The Rev. Bruce Edwards, 30, President Carter's former pastor, said here yesterday that he has had "a number" of jobs offers since being fired from the Plains Baptist Church and expects to announce his plans "within a few weeks."

He said he has made it clear to his supporters in the Plains congregation, which he estimated at 80 per cent of the active membership of the church that he would not lead them in the forming a break-away congregation, which some were considering.

He met with a group of his supporters on April 29, he said, and "encourage them to go back (to the Plains church) and reconcile their differences."

The young pastor was forced to resign by a closed-door congregational meeting on Feb. 20, following continuing controversy over a 10-year-old resolution barring blacks from membership in the church.

The resolution which Edwards held was "immoral," was rescinded by a Nov. 14 congregational meeting on Feb. 20, a resolution calling for his resignation was adopted with the support of substantial numbers of inactive members who had been alerted for the occasion.

Edwards, who was in Washington yesterday to preach at Christ Episcopal Church in Georgetown, made only a passing reference to his widely publicized firing during his sermon in the responsibility of Christians to follow God's directivs rather than their own.

He noted that he has been lauded, as a result of his antisegregation stand, as a champion of human rights.

"Nothing could be farther from the truth," he said. "I am a very strong believer in human rights and I am a great admirer of the late Dr. Martin Luther King . . .

"But we took our stand in Plains, my wife and I, in line with the scriptures, because we believed this is what God would have us to do," he continued.

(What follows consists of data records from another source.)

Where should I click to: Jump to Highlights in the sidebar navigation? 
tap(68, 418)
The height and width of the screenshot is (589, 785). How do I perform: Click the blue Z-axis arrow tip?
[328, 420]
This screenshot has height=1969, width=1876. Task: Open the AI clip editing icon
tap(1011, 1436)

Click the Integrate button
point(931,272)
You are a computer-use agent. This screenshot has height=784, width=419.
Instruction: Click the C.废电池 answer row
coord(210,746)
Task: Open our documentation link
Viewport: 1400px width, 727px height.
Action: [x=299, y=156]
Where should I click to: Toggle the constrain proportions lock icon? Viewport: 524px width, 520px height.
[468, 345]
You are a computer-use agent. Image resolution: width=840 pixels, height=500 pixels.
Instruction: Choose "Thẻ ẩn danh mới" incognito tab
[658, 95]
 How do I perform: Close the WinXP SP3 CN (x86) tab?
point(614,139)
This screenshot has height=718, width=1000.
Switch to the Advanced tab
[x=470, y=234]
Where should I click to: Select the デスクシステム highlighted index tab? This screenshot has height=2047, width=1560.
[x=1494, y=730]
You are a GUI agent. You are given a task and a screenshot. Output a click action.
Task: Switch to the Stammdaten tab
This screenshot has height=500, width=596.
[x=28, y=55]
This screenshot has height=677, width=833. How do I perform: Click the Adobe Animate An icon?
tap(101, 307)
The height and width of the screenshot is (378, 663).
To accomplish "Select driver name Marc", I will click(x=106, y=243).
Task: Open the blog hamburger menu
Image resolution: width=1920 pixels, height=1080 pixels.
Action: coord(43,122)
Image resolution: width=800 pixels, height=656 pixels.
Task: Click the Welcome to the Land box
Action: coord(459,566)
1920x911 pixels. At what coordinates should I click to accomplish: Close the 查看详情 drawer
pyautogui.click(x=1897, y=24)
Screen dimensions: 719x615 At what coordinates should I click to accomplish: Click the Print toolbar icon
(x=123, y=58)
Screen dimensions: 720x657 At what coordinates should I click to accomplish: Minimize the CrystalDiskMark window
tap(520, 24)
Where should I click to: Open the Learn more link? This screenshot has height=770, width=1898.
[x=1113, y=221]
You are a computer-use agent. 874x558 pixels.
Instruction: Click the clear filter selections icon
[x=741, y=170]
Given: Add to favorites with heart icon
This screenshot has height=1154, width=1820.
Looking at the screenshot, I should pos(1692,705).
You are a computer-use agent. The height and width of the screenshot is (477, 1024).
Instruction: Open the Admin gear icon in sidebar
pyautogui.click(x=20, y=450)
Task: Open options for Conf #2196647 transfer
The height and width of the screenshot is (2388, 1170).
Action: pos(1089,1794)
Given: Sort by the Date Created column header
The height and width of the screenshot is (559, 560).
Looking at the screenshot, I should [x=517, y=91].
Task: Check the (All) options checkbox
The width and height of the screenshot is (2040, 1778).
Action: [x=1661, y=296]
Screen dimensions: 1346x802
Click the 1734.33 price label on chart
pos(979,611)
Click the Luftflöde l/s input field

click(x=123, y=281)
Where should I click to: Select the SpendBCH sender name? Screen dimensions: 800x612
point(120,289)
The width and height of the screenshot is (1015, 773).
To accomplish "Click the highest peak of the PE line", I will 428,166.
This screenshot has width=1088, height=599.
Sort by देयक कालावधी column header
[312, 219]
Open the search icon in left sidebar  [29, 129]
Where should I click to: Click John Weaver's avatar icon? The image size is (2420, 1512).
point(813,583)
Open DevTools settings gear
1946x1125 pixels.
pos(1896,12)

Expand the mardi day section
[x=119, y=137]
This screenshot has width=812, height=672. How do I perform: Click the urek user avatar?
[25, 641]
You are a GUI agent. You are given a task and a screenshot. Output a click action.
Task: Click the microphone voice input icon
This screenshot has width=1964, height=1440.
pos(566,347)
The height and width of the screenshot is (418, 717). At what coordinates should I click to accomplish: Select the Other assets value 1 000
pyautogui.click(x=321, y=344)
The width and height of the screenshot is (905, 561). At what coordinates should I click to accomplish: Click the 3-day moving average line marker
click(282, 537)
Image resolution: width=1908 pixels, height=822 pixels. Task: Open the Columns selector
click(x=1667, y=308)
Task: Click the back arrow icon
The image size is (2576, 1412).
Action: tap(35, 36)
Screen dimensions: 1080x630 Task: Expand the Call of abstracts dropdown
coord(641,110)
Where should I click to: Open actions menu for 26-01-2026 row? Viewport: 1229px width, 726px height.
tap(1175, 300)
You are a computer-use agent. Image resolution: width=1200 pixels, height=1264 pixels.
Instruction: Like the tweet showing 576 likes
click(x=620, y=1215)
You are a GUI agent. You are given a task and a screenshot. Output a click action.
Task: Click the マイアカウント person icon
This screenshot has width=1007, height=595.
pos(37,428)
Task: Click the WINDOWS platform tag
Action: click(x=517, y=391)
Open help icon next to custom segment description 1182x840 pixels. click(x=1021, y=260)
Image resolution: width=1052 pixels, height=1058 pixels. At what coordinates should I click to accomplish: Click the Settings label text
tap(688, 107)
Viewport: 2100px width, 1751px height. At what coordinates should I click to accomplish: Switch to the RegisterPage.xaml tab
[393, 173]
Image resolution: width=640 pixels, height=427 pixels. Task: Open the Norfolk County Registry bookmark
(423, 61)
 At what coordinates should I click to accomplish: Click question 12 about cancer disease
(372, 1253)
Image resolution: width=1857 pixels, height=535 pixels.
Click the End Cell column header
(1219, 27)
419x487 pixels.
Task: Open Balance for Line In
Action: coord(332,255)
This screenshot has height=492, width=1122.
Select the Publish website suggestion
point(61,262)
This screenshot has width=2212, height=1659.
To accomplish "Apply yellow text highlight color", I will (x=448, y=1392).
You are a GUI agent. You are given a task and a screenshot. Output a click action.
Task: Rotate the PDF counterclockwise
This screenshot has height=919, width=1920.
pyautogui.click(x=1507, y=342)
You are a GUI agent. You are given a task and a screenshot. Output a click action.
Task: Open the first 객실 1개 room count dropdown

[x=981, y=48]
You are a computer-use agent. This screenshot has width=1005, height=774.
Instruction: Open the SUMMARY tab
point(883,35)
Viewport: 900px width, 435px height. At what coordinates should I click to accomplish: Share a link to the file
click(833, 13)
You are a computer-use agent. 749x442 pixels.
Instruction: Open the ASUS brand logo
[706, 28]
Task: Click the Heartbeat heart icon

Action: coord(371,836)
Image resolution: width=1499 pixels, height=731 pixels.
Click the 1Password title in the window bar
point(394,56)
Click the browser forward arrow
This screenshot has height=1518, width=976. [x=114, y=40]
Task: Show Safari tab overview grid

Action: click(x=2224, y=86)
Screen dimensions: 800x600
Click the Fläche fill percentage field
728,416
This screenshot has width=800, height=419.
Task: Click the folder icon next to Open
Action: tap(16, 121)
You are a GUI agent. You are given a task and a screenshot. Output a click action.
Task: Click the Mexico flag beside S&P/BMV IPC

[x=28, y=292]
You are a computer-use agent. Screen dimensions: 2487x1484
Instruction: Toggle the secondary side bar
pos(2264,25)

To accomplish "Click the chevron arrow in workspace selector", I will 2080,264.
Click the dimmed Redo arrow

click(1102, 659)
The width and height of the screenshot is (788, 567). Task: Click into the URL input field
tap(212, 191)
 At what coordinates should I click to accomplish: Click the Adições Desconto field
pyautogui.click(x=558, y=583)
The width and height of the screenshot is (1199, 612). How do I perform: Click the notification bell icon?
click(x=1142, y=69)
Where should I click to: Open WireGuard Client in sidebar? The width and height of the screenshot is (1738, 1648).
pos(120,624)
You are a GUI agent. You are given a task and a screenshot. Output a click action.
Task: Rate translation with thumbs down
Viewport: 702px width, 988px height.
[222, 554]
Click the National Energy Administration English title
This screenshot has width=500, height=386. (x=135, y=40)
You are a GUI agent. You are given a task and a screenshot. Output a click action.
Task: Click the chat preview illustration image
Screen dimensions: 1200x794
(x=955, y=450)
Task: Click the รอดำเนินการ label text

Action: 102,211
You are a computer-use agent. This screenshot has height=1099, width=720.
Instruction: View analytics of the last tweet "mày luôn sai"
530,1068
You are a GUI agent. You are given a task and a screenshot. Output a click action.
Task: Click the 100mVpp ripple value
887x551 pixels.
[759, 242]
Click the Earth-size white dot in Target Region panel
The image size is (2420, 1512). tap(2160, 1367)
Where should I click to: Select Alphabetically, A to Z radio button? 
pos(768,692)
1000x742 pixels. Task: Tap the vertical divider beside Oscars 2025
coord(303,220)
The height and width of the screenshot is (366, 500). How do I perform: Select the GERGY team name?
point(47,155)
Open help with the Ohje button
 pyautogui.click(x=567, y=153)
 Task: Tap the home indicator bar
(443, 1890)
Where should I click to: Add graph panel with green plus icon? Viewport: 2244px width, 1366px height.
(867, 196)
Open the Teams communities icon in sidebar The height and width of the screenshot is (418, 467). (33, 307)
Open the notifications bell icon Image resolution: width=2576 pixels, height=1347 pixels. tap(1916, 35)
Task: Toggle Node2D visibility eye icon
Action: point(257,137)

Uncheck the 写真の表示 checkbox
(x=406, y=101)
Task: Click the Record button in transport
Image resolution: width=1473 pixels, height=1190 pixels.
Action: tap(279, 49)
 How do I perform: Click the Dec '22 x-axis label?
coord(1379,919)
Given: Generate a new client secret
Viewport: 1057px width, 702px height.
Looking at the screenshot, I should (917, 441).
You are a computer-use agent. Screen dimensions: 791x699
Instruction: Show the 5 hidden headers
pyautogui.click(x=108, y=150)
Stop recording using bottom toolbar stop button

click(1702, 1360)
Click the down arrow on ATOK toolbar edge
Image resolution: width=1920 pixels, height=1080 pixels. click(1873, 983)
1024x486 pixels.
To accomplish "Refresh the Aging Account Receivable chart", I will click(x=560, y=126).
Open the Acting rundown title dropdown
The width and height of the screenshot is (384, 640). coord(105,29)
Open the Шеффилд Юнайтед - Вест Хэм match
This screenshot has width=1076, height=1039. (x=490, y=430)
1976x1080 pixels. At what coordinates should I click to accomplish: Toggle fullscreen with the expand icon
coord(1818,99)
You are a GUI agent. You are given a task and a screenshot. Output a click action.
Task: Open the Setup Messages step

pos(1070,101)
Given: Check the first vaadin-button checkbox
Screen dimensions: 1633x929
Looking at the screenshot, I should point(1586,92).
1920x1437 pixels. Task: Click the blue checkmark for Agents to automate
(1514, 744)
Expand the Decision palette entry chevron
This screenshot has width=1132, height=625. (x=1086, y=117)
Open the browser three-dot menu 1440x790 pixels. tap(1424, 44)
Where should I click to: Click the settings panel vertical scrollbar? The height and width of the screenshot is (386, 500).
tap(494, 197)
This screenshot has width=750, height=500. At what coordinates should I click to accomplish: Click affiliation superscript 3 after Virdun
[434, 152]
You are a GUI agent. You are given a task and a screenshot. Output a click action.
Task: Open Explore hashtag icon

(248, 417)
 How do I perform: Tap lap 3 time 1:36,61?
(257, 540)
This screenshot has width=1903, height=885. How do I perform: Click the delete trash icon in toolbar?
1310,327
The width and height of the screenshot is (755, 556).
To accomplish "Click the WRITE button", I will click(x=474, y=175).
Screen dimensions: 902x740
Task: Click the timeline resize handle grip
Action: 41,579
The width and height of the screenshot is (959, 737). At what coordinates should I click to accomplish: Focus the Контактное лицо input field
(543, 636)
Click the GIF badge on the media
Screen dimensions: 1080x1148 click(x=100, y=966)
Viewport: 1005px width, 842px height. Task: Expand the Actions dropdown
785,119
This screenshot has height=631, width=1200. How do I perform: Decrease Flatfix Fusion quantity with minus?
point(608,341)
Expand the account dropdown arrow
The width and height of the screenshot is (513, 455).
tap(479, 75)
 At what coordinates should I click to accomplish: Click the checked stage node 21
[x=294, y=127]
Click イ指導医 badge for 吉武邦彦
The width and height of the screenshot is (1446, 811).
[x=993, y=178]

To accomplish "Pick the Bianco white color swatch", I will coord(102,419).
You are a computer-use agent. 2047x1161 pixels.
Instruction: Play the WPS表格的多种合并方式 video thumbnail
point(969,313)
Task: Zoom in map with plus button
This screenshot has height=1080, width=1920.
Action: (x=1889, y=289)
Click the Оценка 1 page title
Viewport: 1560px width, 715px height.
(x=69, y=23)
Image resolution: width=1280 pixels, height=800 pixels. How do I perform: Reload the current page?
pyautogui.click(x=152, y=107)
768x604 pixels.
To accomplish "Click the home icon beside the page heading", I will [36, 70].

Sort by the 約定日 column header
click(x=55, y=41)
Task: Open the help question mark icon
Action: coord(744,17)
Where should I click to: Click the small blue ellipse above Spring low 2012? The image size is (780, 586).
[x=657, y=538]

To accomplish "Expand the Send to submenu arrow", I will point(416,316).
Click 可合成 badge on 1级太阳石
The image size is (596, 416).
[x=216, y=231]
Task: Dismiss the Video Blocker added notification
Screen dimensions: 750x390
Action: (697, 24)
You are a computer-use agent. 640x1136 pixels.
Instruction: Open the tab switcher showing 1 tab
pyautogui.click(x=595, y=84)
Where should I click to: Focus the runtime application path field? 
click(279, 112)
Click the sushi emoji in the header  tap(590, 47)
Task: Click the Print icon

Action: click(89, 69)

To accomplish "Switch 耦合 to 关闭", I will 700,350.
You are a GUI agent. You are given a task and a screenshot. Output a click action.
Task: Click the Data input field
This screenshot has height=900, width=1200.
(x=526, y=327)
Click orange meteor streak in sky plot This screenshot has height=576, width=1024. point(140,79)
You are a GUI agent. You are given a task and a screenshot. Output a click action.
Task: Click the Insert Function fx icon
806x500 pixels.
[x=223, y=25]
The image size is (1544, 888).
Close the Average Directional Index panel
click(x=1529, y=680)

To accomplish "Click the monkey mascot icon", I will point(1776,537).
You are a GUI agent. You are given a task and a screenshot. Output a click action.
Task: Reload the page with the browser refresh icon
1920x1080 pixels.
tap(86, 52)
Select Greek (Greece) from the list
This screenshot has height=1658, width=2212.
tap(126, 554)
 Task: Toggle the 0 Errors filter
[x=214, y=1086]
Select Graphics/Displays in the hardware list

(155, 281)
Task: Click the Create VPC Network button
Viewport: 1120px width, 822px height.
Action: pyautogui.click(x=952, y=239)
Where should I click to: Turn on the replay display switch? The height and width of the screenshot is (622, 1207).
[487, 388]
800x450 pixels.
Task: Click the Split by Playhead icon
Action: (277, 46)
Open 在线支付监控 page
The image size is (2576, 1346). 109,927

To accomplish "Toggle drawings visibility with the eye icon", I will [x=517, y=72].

"It is only because of our abiding conviction that this is what he would have us to do that we were able to weather the storm," he said.

The Baptist pastor who was enthusiastically received by the Episcopal congregation, said in conversation after the service that he has appeared as a guest preacher in some of the most prestigious Southern Baptist pulpits in the country since his widely publicized dismissal.

He declined to say which churches have offered him jobs.